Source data
--- START ---
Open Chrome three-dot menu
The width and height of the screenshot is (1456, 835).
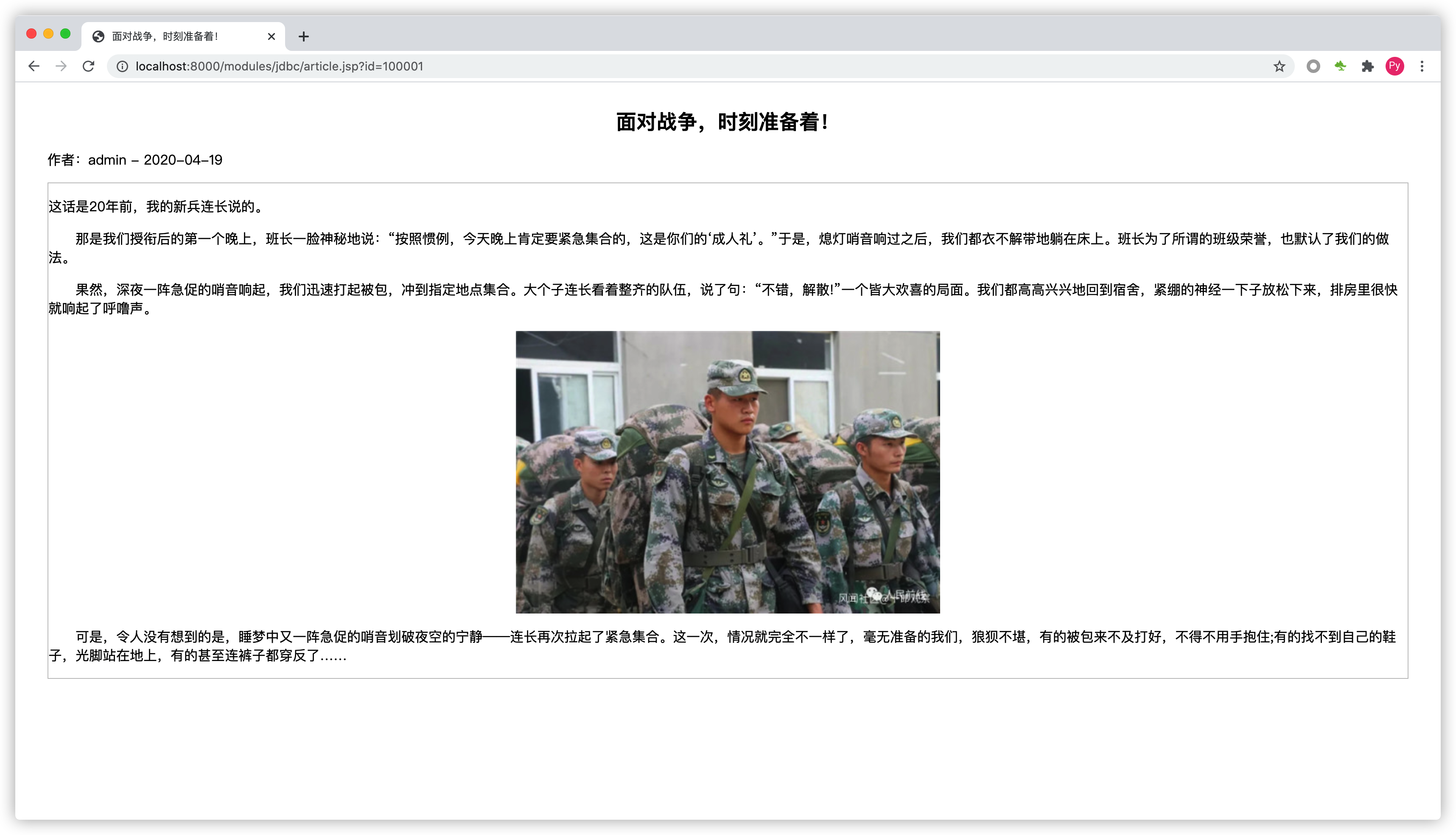click(1422, 67)
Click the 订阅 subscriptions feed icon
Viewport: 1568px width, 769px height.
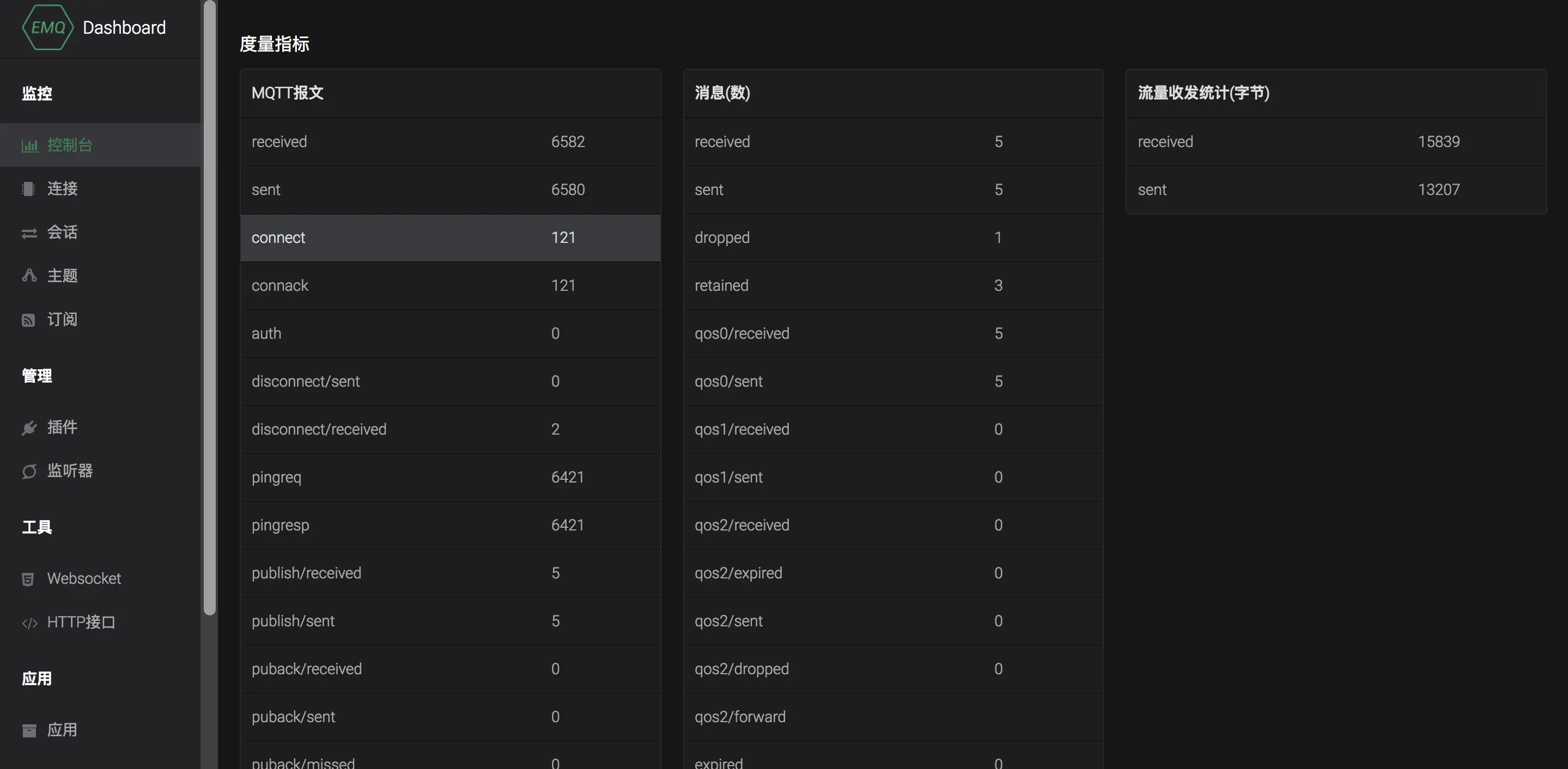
--- END ---
# WORK TO BE COMPLETED
Write the entries out again exactly as they appear, with the pictures omitted.

# RESULT FOR THIS TASK
Open Chrome three-dot menu
The width and height of the screenshot is (1456, 835).
click(1422, 67)
Click the 订阅 subscriptions feed icon
Viewport: 1568px width, 769px height.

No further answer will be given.